All in all it was a good outing. 9 hours round trip from the lake. Without the mistakes it probably would have put us around 8 hours, so nice job with the 7:40...
Brian


thebeave7
User
Thanks Doggler and Alwetend...
8/13/2012 9:53pm
Doggler, my only claim to fame is I move fast across shitty talus and scree, have some weird knack for that stuff, might be the difference in those times To/From KC. Like I said in the TR I was super sluggish uphill that day, probably the weeks of training finally catching up with me. Agree on the NW couloir, luckily I was solo and no one near me, but I found some decent ways around the worst of it.

Alwetend, definitely agree on your observation to skip KC first, after having seen the North face I'd happily climbed that up, making for a more direct line (down climbing might be a bit spicy). I too looked at the North Buttress and just as you did, couldn't tell where the optimal line was, so bagged it for a more known, albeit looser option of the NW couloir. On fresher legs and now knowing some of the tricks I think sub 7h from the lakes is possible.


Tornadoman
User
I saw some of you guys 8/8
8/15/2012 2:37pm
First off, nice trip report from thebeave. I am amazed at what you do!

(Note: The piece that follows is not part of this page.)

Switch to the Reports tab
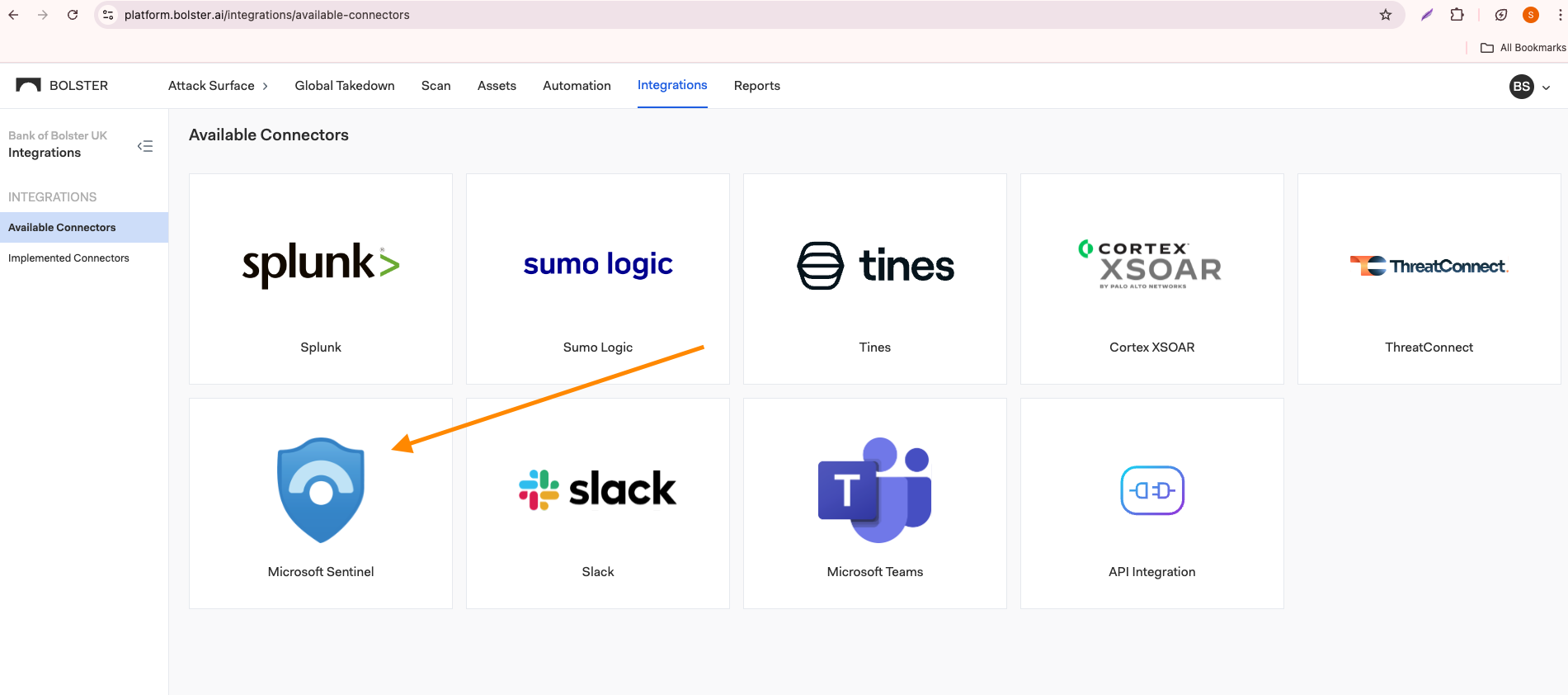This screenshot has width=1568, height=695. point(756,86)
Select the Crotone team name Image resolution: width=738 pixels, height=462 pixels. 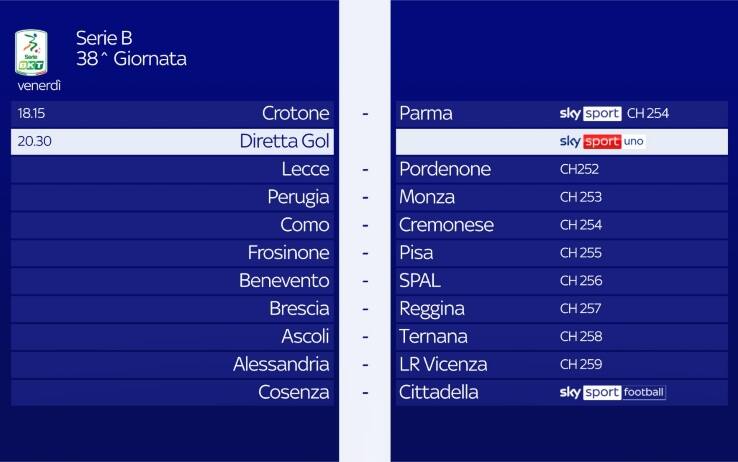[296, 113]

My wife and I climbed Humboldt on Wed. 8/8 (yes Humboldt only, us flatlanders have no skills). Pretty confident that we talked to andyclimbs on the summit of Humboldt as he had already done Challenger/K.C, Humboldt and a couple 13ers and was going on to the Crestones. Nice job with the rest of your day!

Early on in the day two very fast moving hikers passed us down near the Lakes. By the time we reached the saddle on Humboldt, they had already summited Humboldt, and were on the way to K.C. This may have been doggler and friend? Anyway, nice job to all you speedsters, most of us can only dream of climbing so quickly!


JoseDeMoor
Nice Post
8/22/2015 3:12pm
Excellent photos and description of this day, thank you!